Como diz o Emicida, na música "Cê lá Faz Ideia": "Cê sabe o quanto é comum dizer que preto é ladrão antes mesmo da gente saber o que é um". Para boa parte de nós, a primeira vez que escutamos essa sentença é na infância, quando algum colega, professor ou até mesmo um "amigo" nota que algum pertence dele sumiu. Automaticamente, ou melhor, "racistamente'', os olhos são direcionados para a pessoa negra no recinto. Porém, se você questionar o porquê da presunção de culpabilidade, vão inventar mil desculpas para fugir do que realmente são: racistas.

O nome do estudo, porém, poderia ser "Por que nós?". Uma pergunta clara e direta sobre por que a culpa, a sentença e o alvo de operações, mortes e abordagens são, em sua maioria, de pessoas negras.

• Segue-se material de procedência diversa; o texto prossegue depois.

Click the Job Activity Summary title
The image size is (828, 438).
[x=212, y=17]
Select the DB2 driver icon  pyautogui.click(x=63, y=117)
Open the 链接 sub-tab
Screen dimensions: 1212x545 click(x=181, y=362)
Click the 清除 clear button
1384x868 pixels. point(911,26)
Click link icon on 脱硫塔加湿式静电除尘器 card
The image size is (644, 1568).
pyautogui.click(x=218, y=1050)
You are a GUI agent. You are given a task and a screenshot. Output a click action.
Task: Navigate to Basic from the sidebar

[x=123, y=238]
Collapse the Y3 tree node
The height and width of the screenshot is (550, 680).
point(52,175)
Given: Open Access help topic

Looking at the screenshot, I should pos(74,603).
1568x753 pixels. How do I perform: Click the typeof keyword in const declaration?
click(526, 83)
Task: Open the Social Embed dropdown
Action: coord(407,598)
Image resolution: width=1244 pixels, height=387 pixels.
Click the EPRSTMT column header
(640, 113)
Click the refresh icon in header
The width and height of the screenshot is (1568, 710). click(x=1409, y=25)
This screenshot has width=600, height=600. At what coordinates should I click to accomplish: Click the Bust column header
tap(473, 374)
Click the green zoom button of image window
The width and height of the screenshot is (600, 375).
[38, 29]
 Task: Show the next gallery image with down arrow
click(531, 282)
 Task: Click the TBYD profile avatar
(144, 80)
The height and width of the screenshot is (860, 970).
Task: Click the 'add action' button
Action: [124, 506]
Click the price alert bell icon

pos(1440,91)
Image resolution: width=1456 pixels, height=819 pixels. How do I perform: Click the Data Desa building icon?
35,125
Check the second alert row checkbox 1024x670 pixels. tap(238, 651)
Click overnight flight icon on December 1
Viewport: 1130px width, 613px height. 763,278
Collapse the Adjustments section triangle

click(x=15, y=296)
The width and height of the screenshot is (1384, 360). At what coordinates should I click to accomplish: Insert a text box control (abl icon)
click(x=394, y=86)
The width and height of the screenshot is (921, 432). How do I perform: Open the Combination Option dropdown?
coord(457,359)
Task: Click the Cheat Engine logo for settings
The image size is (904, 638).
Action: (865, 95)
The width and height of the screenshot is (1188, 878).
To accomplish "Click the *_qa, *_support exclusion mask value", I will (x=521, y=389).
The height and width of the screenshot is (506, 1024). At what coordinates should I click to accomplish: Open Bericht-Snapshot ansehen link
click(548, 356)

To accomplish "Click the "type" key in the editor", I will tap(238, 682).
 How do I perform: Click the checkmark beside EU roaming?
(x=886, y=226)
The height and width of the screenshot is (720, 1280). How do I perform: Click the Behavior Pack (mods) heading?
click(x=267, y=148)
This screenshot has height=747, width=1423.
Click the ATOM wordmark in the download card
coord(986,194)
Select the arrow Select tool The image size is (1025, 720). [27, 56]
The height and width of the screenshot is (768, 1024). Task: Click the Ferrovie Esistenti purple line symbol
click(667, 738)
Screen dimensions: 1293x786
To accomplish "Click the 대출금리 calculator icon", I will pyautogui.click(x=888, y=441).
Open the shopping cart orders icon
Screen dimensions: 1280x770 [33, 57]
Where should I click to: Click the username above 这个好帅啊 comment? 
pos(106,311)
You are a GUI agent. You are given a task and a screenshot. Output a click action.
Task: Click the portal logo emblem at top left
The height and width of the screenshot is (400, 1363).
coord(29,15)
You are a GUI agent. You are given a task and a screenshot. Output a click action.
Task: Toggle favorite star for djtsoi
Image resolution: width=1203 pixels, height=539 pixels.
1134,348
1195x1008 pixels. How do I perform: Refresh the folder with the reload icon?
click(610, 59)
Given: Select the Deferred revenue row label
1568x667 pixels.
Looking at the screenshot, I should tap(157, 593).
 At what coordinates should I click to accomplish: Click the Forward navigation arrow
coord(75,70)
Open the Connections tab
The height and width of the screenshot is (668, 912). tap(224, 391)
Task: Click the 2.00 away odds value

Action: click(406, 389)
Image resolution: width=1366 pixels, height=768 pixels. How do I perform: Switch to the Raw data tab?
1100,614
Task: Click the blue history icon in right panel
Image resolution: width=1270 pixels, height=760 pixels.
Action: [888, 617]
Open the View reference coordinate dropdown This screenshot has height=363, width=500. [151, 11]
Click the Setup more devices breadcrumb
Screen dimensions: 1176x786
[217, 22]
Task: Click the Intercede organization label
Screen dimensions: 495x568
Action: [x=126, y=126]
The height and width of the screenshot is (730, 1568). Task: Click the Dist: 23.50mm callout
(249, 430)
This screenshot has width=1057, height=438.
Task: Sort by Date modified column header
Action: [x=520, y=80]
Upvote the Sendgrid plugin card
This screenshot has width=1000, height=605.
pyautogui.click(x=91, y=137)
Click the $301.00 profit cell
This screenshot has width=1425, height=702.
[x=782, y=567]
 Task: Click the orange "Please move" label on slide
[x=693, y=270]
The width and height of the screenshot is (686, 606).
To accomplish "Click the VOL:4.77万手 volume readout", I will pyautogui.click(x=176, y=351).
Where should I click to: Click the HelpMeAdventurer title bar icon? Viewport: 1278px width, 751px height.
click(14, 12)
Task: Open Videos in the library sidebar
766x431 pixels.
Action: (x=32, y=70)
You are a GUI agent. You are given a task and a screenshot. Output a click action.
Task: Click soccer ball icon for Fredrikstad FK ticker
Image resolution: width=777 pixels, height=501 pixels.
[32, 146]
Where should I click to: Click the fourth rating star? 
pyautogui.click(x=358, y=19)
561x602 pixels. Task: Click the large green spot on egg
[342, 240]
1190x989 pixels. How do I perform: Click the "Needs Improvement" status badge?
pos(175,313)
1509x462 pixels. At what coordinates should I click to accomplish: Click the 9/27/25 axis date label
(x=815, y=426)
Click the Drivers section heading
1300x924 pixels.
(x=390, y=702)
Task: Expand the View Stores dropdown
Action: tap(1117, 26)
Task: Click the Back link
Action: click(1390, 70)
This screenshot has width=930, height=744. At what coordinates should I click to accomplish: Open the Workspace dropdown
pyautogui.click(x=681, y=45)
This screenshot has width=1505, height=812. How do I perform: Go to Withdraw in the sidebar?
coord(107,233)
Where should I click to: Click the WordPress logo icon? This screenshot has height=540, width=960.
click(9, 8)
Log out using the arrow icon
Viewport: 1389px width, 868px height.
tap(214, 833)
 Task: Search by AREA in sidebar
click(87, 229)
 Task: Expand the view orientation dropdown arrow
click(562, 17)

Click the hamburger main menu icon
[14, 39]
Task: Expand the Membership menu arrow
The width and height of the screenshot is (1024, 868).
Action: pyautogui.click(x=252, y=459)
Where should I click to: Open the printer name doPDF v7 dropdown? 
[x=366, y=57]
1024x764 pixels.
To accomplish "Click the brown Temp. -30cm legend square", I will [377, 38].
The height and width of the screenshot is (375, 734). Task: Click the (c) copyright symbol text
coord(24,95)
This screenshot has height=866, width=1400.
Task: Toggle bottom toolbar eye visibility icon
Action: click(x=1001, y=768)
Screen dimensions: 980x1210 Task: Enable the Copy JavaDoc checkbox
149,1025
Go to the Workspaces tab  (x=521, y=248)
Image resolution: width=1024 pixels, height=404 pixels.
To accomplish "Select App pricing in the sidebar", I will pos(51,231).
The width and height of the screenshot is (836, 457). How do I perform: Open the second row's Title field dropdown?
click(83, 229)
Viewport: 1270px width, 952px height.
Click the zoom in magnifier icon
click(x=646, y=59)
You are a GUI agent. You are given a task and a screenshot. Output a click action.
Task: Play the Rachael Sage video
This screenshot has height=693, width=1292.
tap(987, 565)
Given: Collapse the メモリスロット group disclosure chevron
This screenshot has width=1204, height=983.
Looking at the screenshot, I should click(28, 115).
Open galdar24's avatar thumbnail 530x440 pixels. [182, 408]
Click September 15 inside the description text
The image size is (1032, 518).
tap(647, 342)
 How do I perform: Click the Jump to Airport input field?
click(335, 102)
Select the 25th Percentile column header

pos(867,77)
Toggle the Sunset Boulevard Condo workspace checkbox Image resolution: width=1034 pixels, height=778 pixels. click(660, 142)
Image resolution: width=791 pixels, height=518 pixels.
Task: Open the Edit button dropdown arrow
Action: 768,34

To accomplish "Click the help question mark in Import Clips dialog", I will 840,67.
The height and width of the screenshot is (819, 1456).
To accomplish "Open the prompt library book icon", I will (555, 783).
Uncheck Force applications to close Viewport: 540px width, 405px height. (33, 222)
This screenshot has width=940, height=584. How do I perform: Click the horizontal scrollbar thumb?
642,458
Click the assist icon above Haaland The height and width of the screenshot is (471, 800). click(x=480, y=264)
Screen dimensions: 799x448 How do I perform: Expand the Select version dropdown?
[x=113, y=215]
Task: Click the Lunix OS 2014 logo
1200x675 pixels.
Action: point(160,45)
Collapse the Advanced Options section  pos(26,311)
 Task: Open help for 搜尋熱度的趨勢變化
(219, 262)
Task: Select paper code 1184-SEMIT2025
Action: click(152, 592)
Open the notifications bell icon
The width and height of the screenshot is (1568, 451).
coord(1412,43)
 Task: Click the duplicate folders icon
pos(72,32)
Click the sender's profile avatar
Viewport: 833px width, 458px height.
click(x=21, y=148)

Como Abdias do Nascimento disse em seu livro "O genocídio do negro brasileiro", com lei ou sem lei, a discriminação contra o negro permanece: difusa, mas ativa.


Ou seja, as abordagens são um procedimento do Estado, mas, por se voltarem aos negros, representam uma realidade cruel e dolorida para todos nós em todos os nossos dias. Novamente, parafraseando Emicida na música "Ismália", existe a pele alva e a pele alvo.

A dor, indignação, vergonha e sofrimento são alguns dos sentimentos que surgem. A problemática sistêmica existente nas abordagens transparece no relatório. Ela diagnostica, revela e caracteriza um status quo da política pública, e requer uma mudança urgente e necessária. O Estado, em suas funções mais simples e primordiais, deve garantir a proteção e o respeito a todos, não nos julgando e sentenciando como alvos de suas abordagens.